Generate the remote IP to access Spectrum LSF cluster
This is a mandatory value configured through the Catalog tile and requires a valid IP address range or CIDR format to allow access to the LSF cluster. This value is required for variable remote_allowed_ips.
If this field is left empty (for example, [""]) or not provided, then the cluster deployment fails during the initial setup phase. It is essential to supply a valid entry to proceed with a successful deployment.
For more information on mandatory and optional deployment values, see Deployment values topic.
Support for lsf_version
IBM Spectrum LSF currently supports both Fix Pack 14 (FP14) and Fix Pack 15 (FP15). lsf_version is the value required for this variable.

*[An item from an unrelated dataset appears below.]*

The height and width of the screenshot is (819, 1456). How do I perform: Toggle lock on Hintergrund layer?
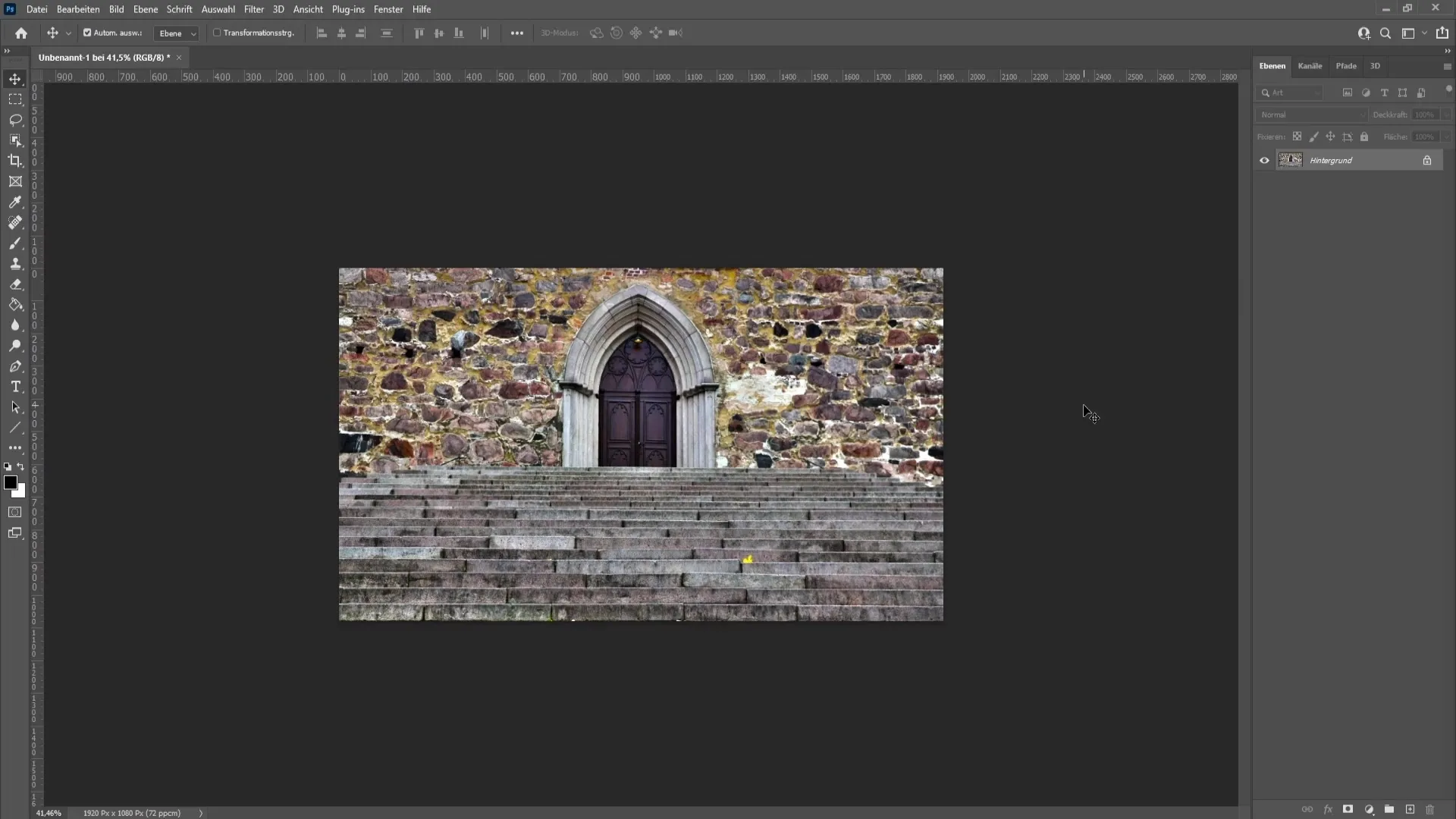point(1428,160)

By default, the IBM Spectrum LSF solution now ships with Fix Pack 15 (FP15) to provide users
with the most up-to-date features and support. For more information, see Fix Pack 15.

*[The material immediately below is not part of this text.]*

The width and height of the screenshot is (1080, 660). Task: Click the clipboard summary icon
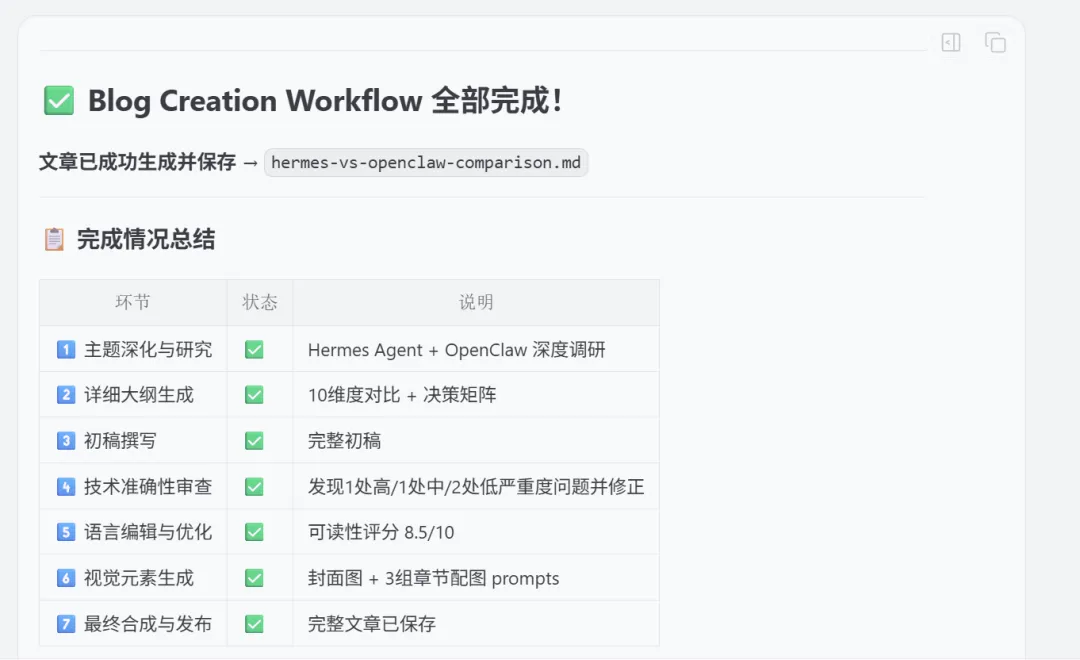[54, 240]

Application center password
For both FP14 and FP15, Application Center is enabled by default to support job submission, workflow management, and monitoring. To access the GUI, a valid password must be provided. If an appropriate password is not specified, the deployment
fails. app_center_gui_password is the value required for this variable.
Enabling optional values
IBM Spectrum LSF also provides some optional or advanced features such as Observability, Monitoring, Cloud Logs, SCC integration, Hyperthreading, Existing Bastion Support, KMS and more.
If you want to enable and configure any of these features for your cluster, ensure to update the corresponding values accordingly. Note that certain features may be enabled by default.
Also, ensure that the necessary IAM permissions are in place when enabling these features. The required IAM permissions are mentioned in the above section Verify access policies.
Next steps
After you create and gathered your information and reviewed any additional prerequisites for your interface of choice, you are ready to begin Deploying IBM Spectrum LSF.
Before an actual deployment is done, you need to analysis the required amount of capacity in terms of vCPU and memory, so that the deployment does not fail due to capacity concerns.
Select the method for accessing the cluster (Post deployment)
The values for remote_allowed_ips must be provided to identify a list of IP addresses of systems that can access the bastion node. All the cluster nodes can be directly accessed through bastion nodes (except dynamic nodes).
See the following example SSH command syntax for accessing different types of nodes:
-
Deployer node:
ssh -o StrictHostKeyChecking=no -o UserKnownHostsFile=/dev/null -J ubuntu@<replace this with your bastion_node IP address> vpcuser@<replace this with your deployer_node IP address> -
Login node:
ssh -o StrictHostKeyChecking=no -o UserKnownHostsFile=/dev/null -J ubuntu@<replace this with your bastion_node IP address> lsfadmin@<replace this with your login_node IP address> -
Management node:
ssh -o StrictHostKeyChecking=no -o UserKnownHostsFile=/dev/null -J ubuntu@<replace this with your bastion_node IP address> lsfadmin@<replace this with your management_node IP address> -
Static compute node:
ssh -o StrictHostKeyChecking=no -o UserKnownHostsFile=/dev/null -J ubuntu@<replace this with your bastion_node IP address> lsfadmin@<replace this with your static_compute_node IP address>
This worker node instance type supports a combination of multiple instance profile type that might be chosen for different number of instance count. For example, you might choose 100 instance to be created from bx2-4x16 and 10 instance
from mx3d-8x80. So, you would get a total count of 110 static worker nodes with different instance profile, based on your requirement.